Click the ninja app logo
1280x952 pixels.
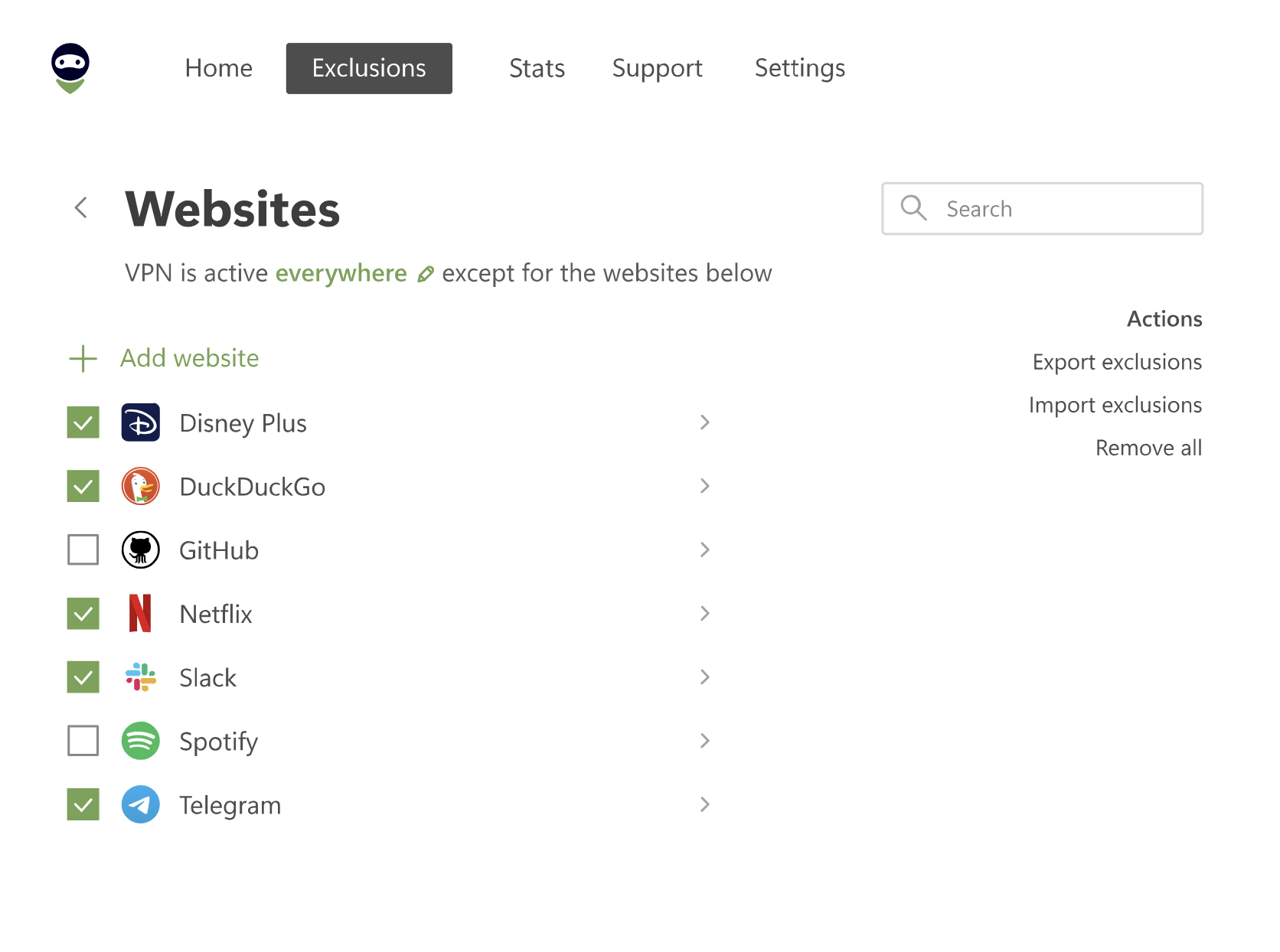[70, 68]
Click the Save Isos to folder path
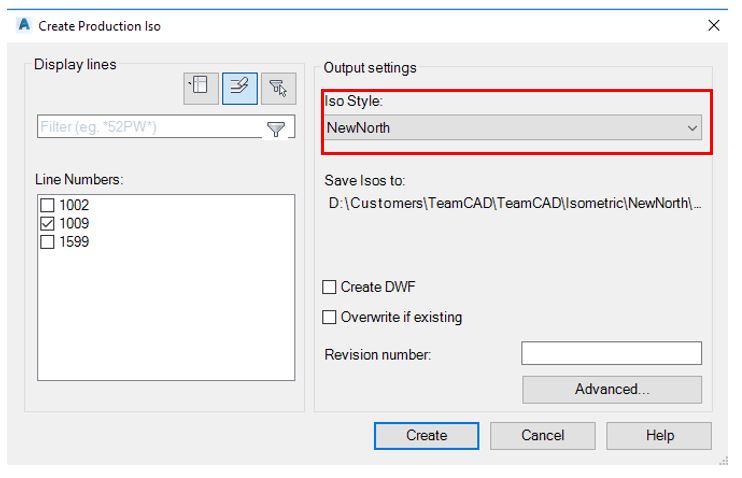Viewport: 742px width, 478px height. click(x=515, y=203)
++++++++++++++++++++
Rewrite the records above with "folder" switched to "directory" and every other part unchanged. Leave the pictures out of the rewritten records.

Click the ninja app logo
1280x952 pixels.
[70, 68]
Click the Save Isos to directory path
Viewport: 742px width, 478px height. click(x=515, y=203)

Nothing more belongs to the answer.